Siehe auch \c{FDECSTP} (\k{insFDECSTP}).

\H{insFINIT} \i\c{FINIT}, \i\c{FNINIT}: Initialise Floating-Point Unit

\c FINIT                         ; 9B DB E3             [8086,FPU]
\c FNINIT                        ; DB E3                [8086,FPU]

\c{FINIT} initialisiert die FPU zu seinen Standard-Einstellungen. Es
markiert alle Register als leer, trotzdem ändert es nicht deren
Wert. \c{FNINIT} tut das selbe ohne zuerst auf laufende Ausnahmen
zu warten.

\H{insFISUB} \i\c{FISUB}: Floating-Point/Integer Subtraction

\c FISUB mem16                   ; DE /4                [8086,FPU]
\c FISUB mem32                   ; DA /4                [8086,FPU]

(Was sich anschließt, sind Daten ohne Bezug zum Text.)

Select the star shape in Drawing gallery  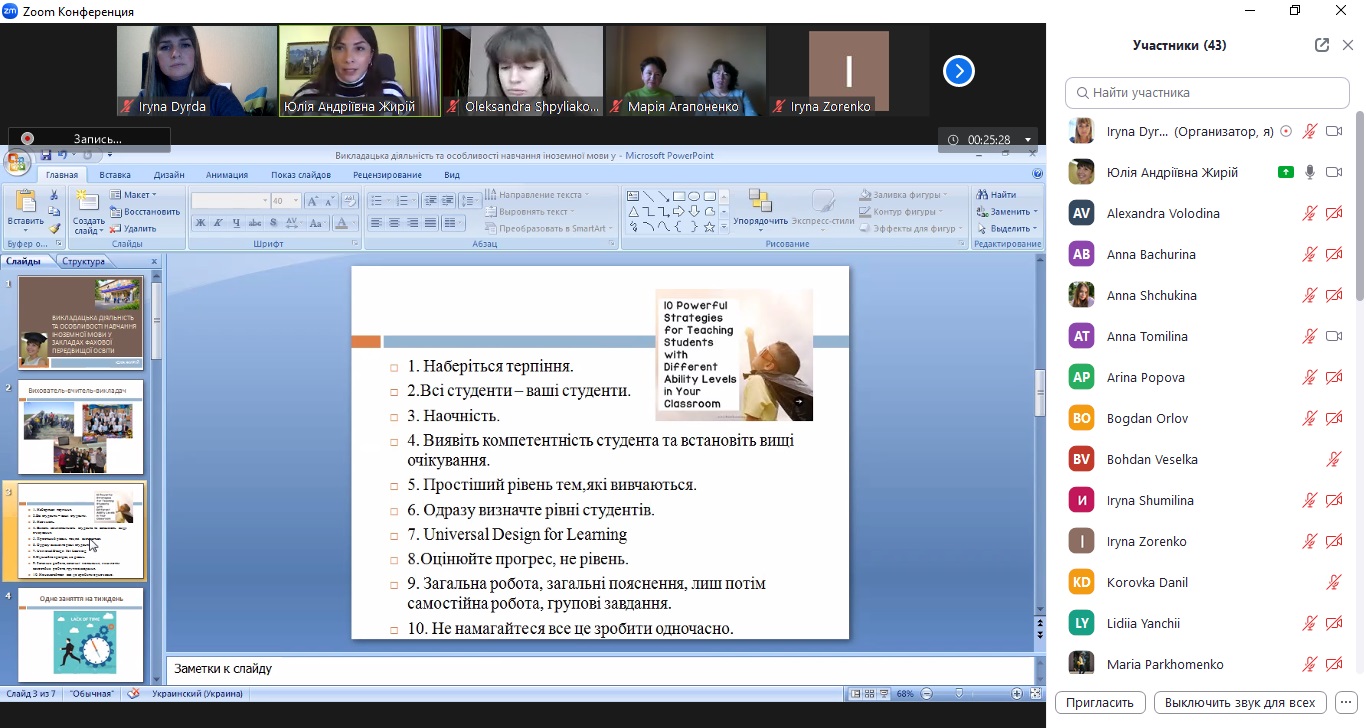coord(709,227)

\c FISUBR mem16                  ; DE /5                [8086,FPU]
\c FISUBR mem32                  ; DA /5                [8086,FPU]

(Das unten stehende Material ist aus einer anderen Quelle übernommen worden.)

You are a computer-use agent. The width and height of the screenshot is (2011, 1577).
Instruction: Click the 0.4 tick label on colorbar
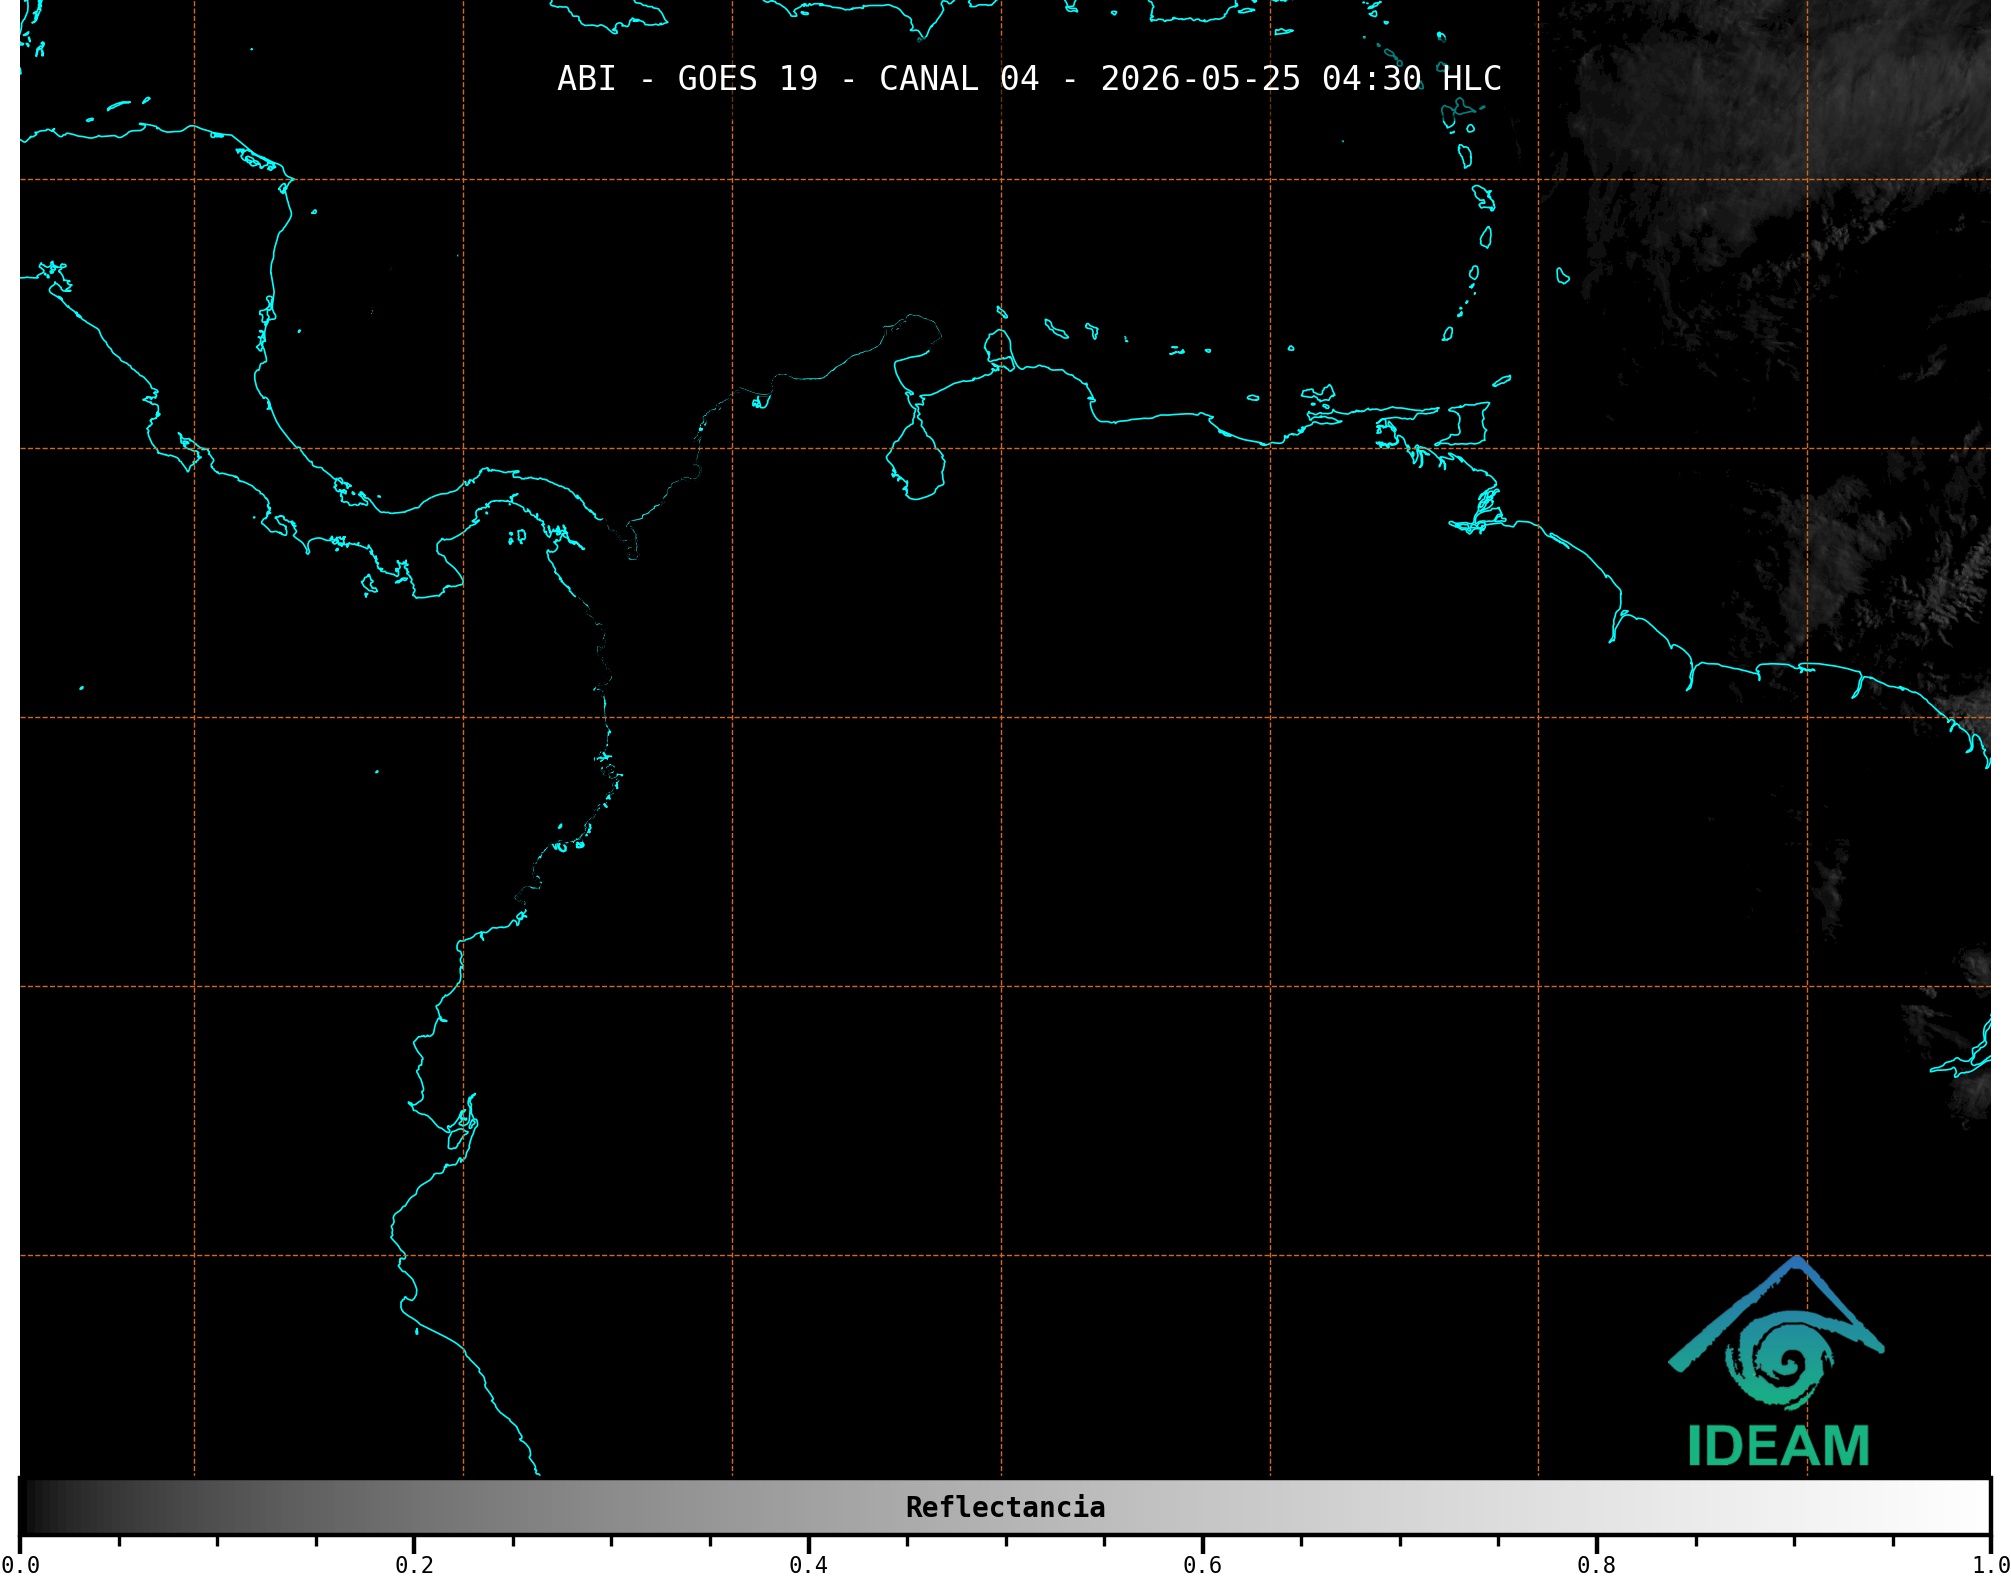808,1564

\c{FISUB} subtrahiert den 16-Bit oder 32-Bit Integer, der am angegebenen
Speicherort gespeichert ist von \c{ST0} und speichert das Ergebnis in
\c{ST0}. \c{FISUBR} subtrahiert auf umgekehrte weise, z.B. subtrahiert
\c{ST0} vom angegebenen Integer, aber speichert das Ergebnis immer noch
in \c{ST0}.

\H{insFLD} \i\c{FLD}: Floating-Point Load

\c FLD mem32                     ; D9 /0                [8086,FPU]
\c FLD mem64                     ; DD /0                [8086,FPU]
\c FLD mem80                     ; DB /5                [8086,FPU]
\c FLD fpureg                    ; D9 C0+r              [8086,FPU]

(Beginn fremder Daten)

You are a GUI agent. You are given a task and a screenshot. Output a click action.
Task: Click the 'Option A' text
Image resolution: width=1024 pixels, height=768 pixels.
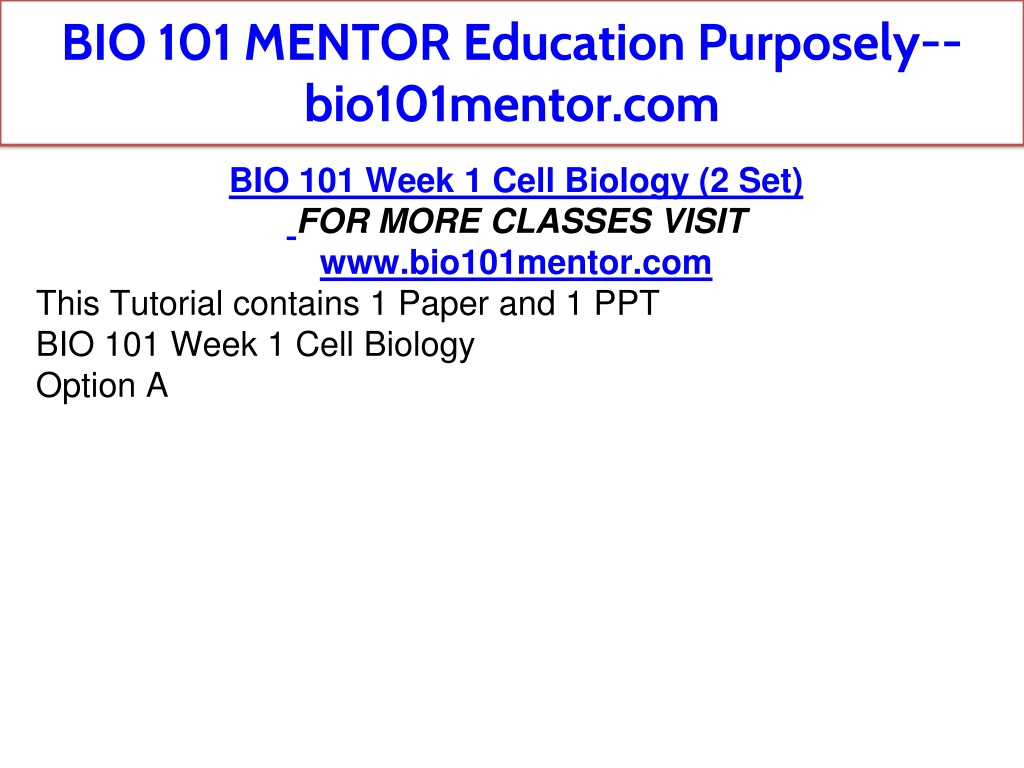click(102, 385)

\c{FLD} läd einen Fließkomma-Wert aus einem angegebenen Register oder
Speicherort und legt ihn auf den FPU-Register-Stack ab.

\H{insFLD1} \i\c{FLDxx}: Floating-Point Load Constants

\c FLD1                          ; D9 E8                [8086,FPU]
\c FLDL2E                        ; D9 EA                [8086,FPU]
\c FLDL2T                        ; D9 E9                [8086,FPU]
\c FLDLG2                        ; D9 EC                [8086,FPU]
\c FLDLN2                        ; D9 ED                [8086,FPU]
\c FLDPI                         ; D9 EB                [8086,FPU]
\c FLDZ                          ; D9 EE                [8086,FPU]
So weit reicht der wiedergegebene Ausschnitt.